New Ohio betting legislation a boon for sports franchises

By Bill King
Legislation will allow Ohio pro teams like the Reds to host retail sportsbooks.getty images

The shift toward sports betting constructs that deliver revenue directly to pro sports entities gained steam earlier this month when the long-awaited passage of legislation in Ohio included license opportunities for the state’s seven major pro teams, two PGA Tour events and a NASCAR track.


Excluded from legislation when lawmakers began introducing bills in 2019, the teams and tours lobbied actively, as a coalition, for the first time this year and came away with licenses that will allow them to strike deals with sportsbooks that include both retail opportunities at their facilities and statewide mobile rights.

Because the state will issue at least 25 online licenses, with most major operators already tied to a casino or parimutuel operator in the state through market access agreements struck ahead of legislation, it’s unclear how much value the access to licenses will drive for the teams.

But Ohio’s construct puts them on far more even footing than they were in earlier bills, which either excluded them entirely from the licensing framework or allowed casinos to control two licenses while teams only got one. The bill that passed makes it unlikely that a casino will get a second license before each of the teams has found a sportsbook partner. The state could allow as many as 50 online brands.

Regardless of how sportsbooks view the online piece, the retail location has been a valuable asset for teams in states that granted them, allowing for deals that can reach 10 years and include a revenue share.

“I give a lot of credit to the teams for pulling this off,” said Sara Slane, a sports betting consultant who advised the Cincinnati Reds and Columbus Blue Jackets. “They didn’t have anything at the beginning of this. And now, being in a position to compete on hopefully equal footing with the casino operators on something like this speaks volumes. It’s a great legislative win for them.”

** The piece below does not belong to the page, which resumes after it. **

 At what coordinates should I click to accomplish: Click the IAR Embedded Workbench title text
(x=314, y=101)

The bill requires the state to allow sportsbooks to begin taking bets by the start of 2023, with a universal launch date for both mobile and retail.

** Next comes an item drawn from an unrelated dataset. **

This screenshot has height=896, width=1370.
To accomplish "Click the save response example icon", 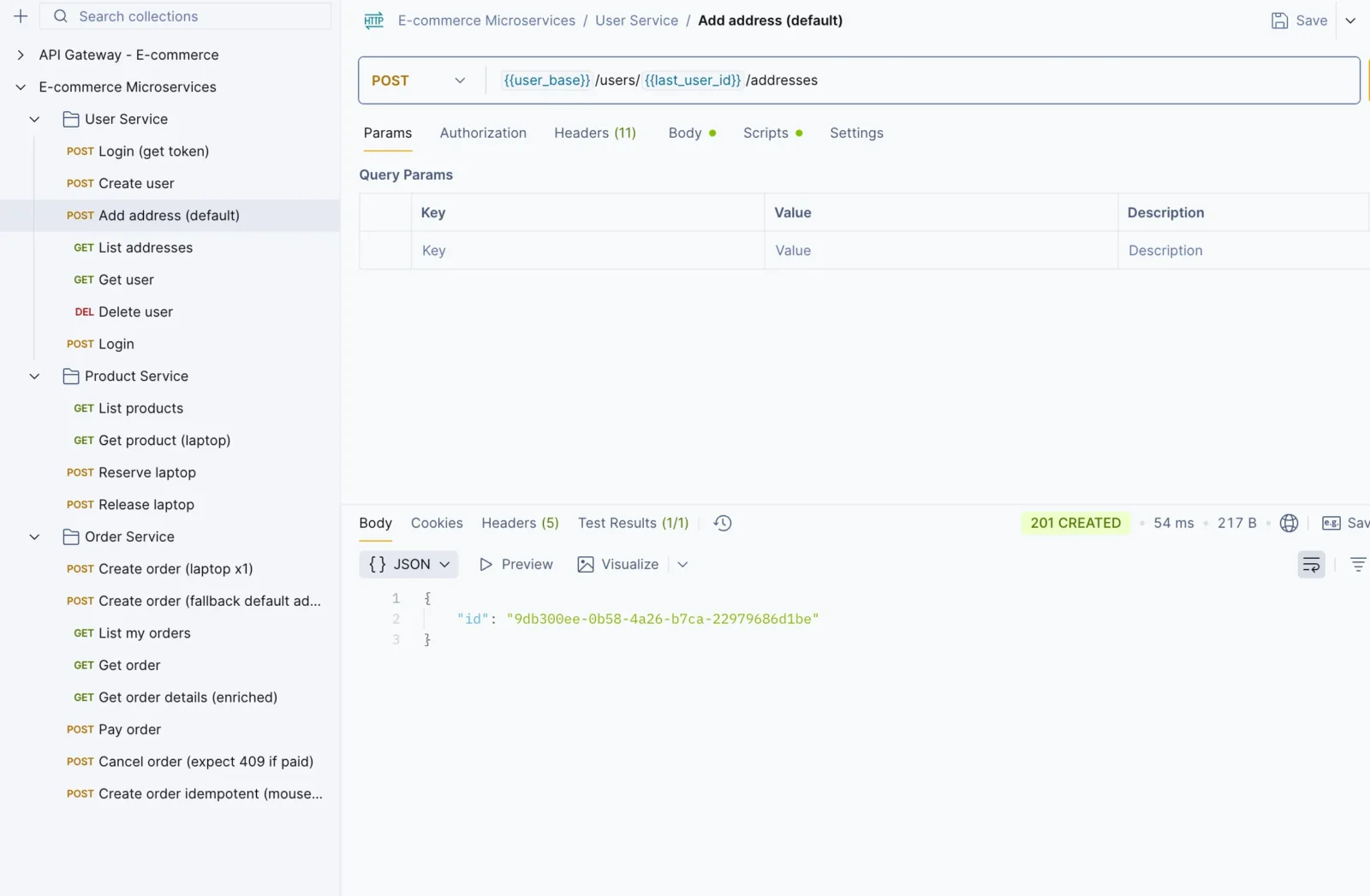I will [1331, 523].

Ohio follows in the footsteps of Arizona, Illinois, D.C. and Virginia, which each granted licenses to sports facilities in the states. None of those are quite alike, but all give teams and facility operators opportunities to cut deals to open retail sportsbooks that can operate year-round.

Arizona gave the sports entities the most favorable terms, reserving half of only 20 licenses for the teams and touring sports, creating a scarcity that has allowed some to double what they could have otherwise commanded for typical sponsorship deals in the category. D.C. and Illinois left the teams out of online licensing, but offered retail licenses that they have turned into lucrative partnerships with sportsbooks such as Caesars, BetMGM and DraftKings.